◆ TUJUAN: Perbarui teks sumber dengan menuliskan ulang seluruh bagiannya dari "OLEH Nasrul Azwar" sampai ke "Muhammad Ibrahim Ilyas.", dan ganti "sederhana" dengan "meriah".

◆ TEKS SUMBER:
════════

OLEH Nasrul Azwar
Sekjen Aliansi Komunitas
Seni Indonesia
Pada
2013—saya lupa mencatat tanggalnya—tapi seingat saya, saat itu dirayakan secara
sederhana ulang tahun ke-77 sastrawan Rusli Marzuki Saria di Galeri Taman
Budaya Sumatera Barat. Pemrakarsa hajatan ini adalah Muhammad Ibrahim Ilyas.
Bram, begitu panggilan akrabnya, mengundang seniman dan budayawan Sumatera
Barat, lewat SMS dan Facebook, untuk hadir di acara itu. Memang banyak yang
hadir. Saya termasuk di dalamnya.
Saya
bukan sedang membicarakan proses dan latar belakang acara itu, tapi saya
mencoba mengilas balik apa yang dihasilkan dari peristiwa itu. Pertemuan yang
seolah-olah merayakan ulang tahun penyair Papa Rusli itu, tapi seolah-olah pula
sebagai “laporan” pertanggungjawaban pengurus Dewan Kesenian Sumatera Barat
(DKSB) periode 2007-2010, melahirkan tim (15 orang) yang diberi “amanah”
menggelar musyawarah seniman-budayawan untuk membentuk kepengurusan DKSB yang
baru.
Tim
15 inilah yang selanjutnya akan menjelaskan kepada Pemerintah Provinsi Sumatera
Barat tentang keberadaan dan tugas mereka terkait dengan muyawarah seniman
tersebut. Akhirnya, setelah Tim 15 ini menemui Gubernur Sumatera Barat,
dilegalisasikan eksistensinya dengan Surat Keputusan Gubernur Sumatera Barat,
tapi jumlahnya menyusut jadi 9 orang dan selanjutnya ditulis: Tim 9. Dari informasi yang saya peroleh, yang masuk
dalam Tim 9 ini antara lain, Sutan Zaili Asril,
Abdullah Khusairi, Asnam Rasyid, Yulizal Yunus, dan Esha Tegar Putra.
Dalam
SK Gubernur Sumatera Barat itu, tentu tugas utama Tim 9 ini adalah melaksanakan
musyawarah seniman-budayawan yang pembiayaannya dialokasikan dalam APBD
Sumatera Barat, tentu dengan mengajukan proposal terlebih dahulu. Musyawarah
seniman harus menghasilkan pengurus baru DKSB.

════════

◆ DATA:
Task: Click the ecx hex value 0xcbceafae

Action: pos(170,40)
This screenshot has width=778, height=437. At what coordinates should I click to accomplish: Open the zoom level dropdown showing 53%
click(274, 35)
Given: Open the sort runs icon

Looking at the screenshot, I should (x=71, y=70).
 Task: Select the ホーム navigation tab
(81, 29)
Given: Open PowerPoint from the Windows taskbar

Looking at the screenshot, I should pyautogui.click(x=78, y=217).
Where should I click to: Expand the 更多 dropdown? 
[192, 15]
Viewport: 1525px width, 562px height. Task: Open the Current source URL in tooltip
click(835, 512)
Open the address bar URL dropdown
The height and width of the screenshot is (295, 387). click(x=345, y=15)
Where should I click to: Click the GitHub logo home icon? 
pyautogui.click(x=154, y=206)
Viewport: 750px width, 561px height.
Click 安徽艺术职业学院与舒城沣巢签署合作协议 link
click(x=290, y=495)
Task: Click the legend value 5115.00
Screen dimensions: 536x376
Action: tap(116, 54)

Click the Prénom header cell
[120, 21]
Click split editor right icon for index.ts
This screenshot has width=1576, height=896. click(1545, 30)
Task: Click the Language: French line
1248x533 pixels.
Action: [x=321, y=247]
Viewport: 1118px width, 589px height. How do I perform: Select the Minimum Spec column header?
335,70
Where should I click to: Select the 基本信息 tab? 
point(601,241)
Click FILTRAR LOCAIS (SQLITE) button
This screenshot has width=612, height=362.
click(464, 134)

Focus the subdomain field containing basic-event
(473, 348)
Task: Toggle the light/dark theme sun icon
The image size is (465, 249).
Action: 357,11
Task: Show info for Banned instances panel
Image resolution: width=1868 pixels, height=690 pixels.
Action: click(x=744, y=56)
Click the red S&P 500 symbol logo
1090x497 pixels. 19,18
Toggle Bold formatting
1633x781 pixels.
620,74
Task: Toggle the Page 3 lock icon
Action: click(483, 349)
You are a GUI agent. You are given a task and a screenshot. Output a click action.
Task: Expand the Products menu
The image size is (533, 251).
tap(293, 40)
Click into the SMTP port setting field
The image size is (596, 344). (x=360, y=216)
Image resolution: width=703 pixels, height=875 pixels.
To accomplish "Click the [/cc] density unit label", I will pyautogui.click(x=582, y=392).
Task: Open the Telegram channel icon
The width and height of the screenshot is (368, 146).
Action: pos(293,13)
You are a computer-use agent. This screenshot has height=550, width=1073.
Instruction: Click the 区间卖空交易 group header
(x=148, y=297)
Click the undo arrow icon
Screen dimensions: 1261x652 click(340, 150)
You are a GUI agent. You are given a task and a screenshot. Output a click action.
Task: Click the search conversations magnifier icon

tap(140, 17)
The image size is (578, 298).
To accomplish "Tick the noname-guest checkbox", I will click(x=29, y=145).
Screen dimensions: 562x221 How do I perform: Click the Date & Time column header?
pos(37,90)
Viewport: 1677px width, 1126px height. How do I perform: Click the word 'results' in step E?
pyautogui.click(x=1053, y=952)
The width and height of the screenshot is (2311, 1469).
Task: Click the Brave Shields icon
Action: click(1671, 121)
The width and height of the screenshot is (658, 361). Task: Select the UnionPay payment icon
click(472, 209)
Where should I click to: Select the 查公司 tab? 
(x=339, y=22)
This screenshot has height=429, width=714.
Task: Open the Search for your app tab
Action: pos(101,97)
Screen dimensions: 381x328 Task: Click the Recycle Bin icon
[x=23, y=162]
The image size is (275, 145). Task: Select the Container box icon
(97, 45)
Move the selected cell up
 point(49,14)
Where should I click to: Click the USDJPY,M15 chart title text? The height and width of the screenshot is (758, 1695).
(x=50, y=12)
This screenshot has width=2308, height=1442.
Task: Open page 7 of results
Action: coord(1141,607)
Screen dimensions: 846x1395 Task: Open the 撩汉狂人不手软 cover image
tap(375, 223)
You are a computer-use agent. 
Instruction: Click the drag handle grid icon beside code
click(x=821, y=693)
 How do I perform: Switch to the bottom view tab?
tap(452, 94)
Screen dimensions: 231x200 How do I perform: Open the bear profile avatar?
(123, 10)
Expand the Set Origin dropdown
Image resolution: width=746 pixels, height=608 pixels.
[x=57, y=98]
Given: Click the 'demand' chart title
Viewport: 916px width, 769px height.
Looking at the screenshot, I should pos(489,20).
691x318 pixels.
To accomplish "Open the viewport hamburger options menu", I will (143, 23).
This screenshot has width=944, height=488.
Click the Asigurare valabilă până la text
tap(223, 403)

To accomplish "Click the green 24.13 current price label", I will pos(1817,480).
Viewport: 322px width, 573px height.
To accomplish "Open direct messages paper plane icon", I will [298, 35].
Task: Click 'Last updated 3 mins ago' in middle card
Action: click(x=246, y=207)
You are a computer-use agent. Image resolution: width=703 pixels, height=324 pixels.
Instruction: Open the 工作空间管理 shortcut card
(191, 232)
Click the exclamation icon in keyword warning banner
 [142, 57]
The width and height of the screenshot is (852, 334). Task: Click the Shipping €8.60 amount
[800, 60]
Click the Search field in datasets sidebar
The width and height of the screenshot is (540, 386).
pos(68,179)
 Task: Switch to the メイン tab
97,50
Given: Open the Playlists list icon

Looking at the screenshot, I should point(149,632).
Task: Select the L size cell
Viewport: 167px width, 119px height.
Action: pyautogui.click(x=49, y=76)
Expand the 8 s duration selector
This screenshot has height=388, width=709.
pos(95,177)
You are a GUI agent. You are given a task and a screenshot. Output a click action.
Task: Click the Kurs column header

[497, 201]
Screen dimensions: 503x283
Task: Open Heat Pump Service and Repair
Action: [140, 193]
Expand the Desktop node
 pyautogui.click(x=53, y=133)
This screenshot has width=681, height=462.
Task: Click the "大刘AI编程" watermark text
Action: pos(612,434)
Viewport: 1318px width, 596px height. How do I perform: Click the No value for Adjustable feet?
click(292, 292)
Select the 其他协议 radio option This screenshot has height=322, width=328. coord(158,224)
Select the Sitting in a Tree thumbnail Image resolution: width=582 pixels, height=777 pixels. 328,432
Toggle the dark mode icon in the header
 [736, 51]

════════

◆ HASIL LATIHAN:
OLEH Nasrul Azwar
Sekjen Aliansi Komunitas
Seni Indonesia
Pada
2013—saya lupa mencatat tanggalnya—tapi seingat saya, saat itu dirayakan secara
meriah ulang tahun ke-77 sastrawan Rusli Marzuki Saria di Galeri Taman
Budaya Sumatera Barat. Pemrakarsa hajatan ini adalah Muhammad Ibrahim Ilyas.